Monday, December 12, 2016
Hybrid Cat Breeds: Lykoi
Genes are funny things, sometimes springing up for no apparent reason and with no real pattern. Back in 2011 Johnny and Brittney Gobble came across two separate litters of kittens with an unusual partially hairless pattern that was unlike anything they'd seen before. Wary of disease, the Gobbles evaluated the kittens carefully, searching for any signs of sickness or disease. Finding none, Johnny Gobble bred two of the kittens, one from each litter, to see what would happen. The result was the first intentionally bred Lykoi litter.
But there just weren't enough kittens to produce a breed that was both strong and healthy, so outcossing was inevitable. Because the mother of one of the original litters was a black domestic shorthair, black domestic cats from the area were used to expand the gene pool. Unfortunately, it turned out the gene for the unique coat was recessive, so it took some time to have enough cats with the sparse Lykoi coat for breeding programs to succeed. Even now, outcossing is common and will probably continue for some time. Though feral cats are sometimes born with the correct gene, these cats are only occasionally used in breeding programs due to their wild nature.

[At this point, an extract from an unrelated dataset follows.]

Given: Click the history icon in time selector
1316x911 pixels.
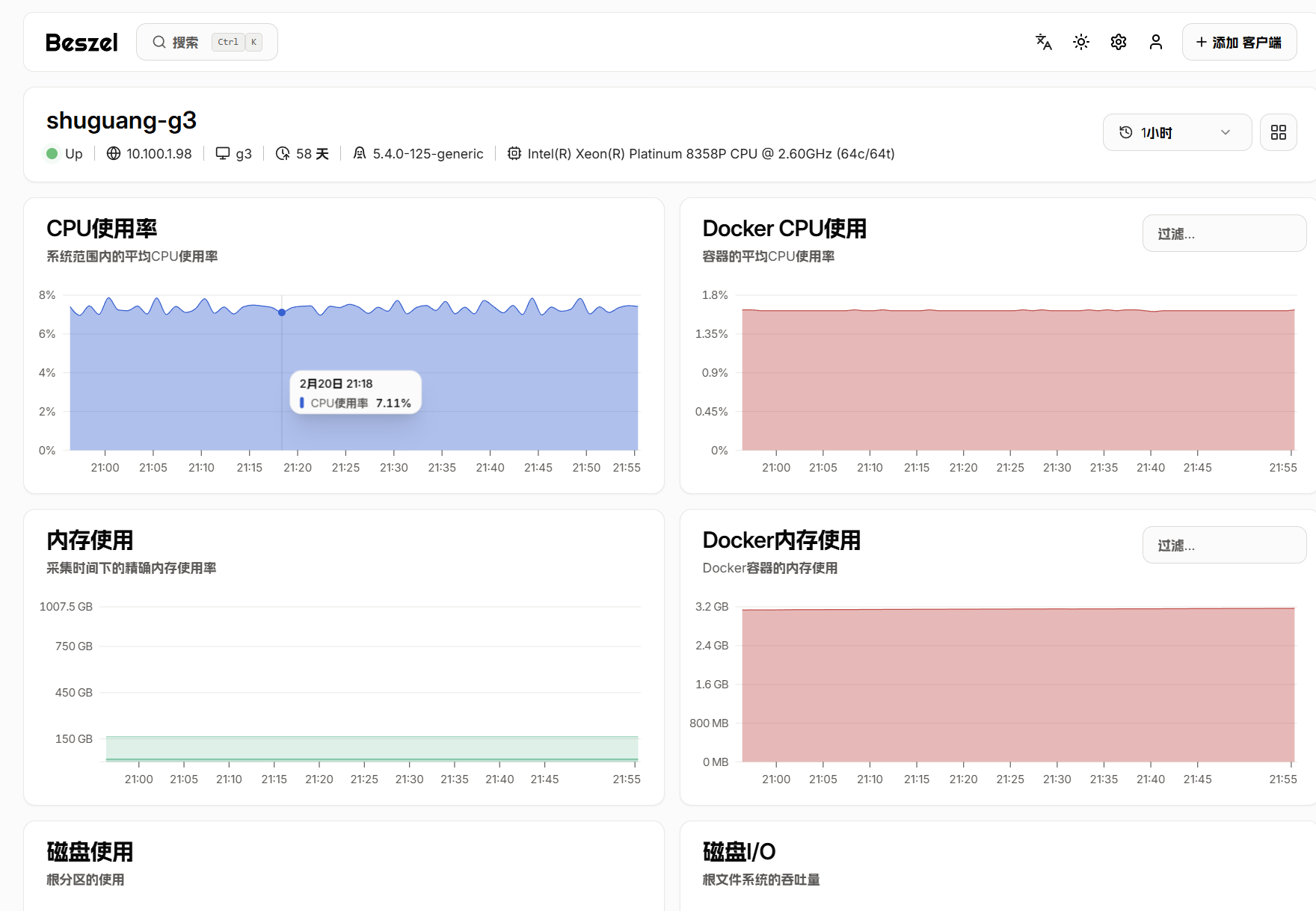Looking at the screenshot, I should 1125,132.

The Lykoi is a medium sized cat who is only partially hairless, which is not entirely unique in the cat world. The color, however, is like no other breed in existence. The hair is a combination of solid white and solid black hairs. The more white hair a cat has, the more silver he will appear, but the hairs are not actually silver or even grey. In any other animal, the color pattern would be called roan, but since only Lykoi cats have this pattern, it is simply called the Lykoi coat. Kittens are born with black fur, but by four weeks of age their permanent color pattern emerges.
The amount of hair on any give Lykoi can vary. They may be almost completely hairless or almost completely covered. They'll also occasionally molt their entire coat. Regardless of how much hair a Lykoi has, there will always be no hair around the eyes, nose, chin, muzzle, and on the backs of the ears. The skin in these areas will feel like a soft leather.
Because his hairless pattern is so sparse and patchy, the Lykoi looks like a miniature wolf. The lean body and wide ears contribute to this impression. The skin is naturally pink, but when exposed to sunlight for a few days it will darken to black. A few days out of the sun will cause the pink color to return.
These intelligent little guys are great problem solvers and tend not to need a lot of help. They like people well enough, but they don't require people to be happy. Your Lykoi will have boundless energy and will play with anything and everything. If you have two or more of these unique cats, they get along well and will entertain each other for hours on end, but a Lykoi is also perfectly happy alone. They're a little possessive, so make sure each cat has his own toys if you do decide to have more than one cat.
Naturally cautious, expect your Lykoi to take his time warming up to new people. He prefers to watch and wait until he's sure that no one presents a threat. Once he is sure, it's business as usual for this little guy. And business as usual typically means hunting for anything from a mouse to a stray paper clip. He is a predator, just like a wolf, so expect him to act like one.
If you're looking for a cat who looks and sometimes even acts like a little wolf, you might be interested in the Lykoi. Just be prepared to search long and hard for a kitten and to pay the hefty price tag for this rare cat.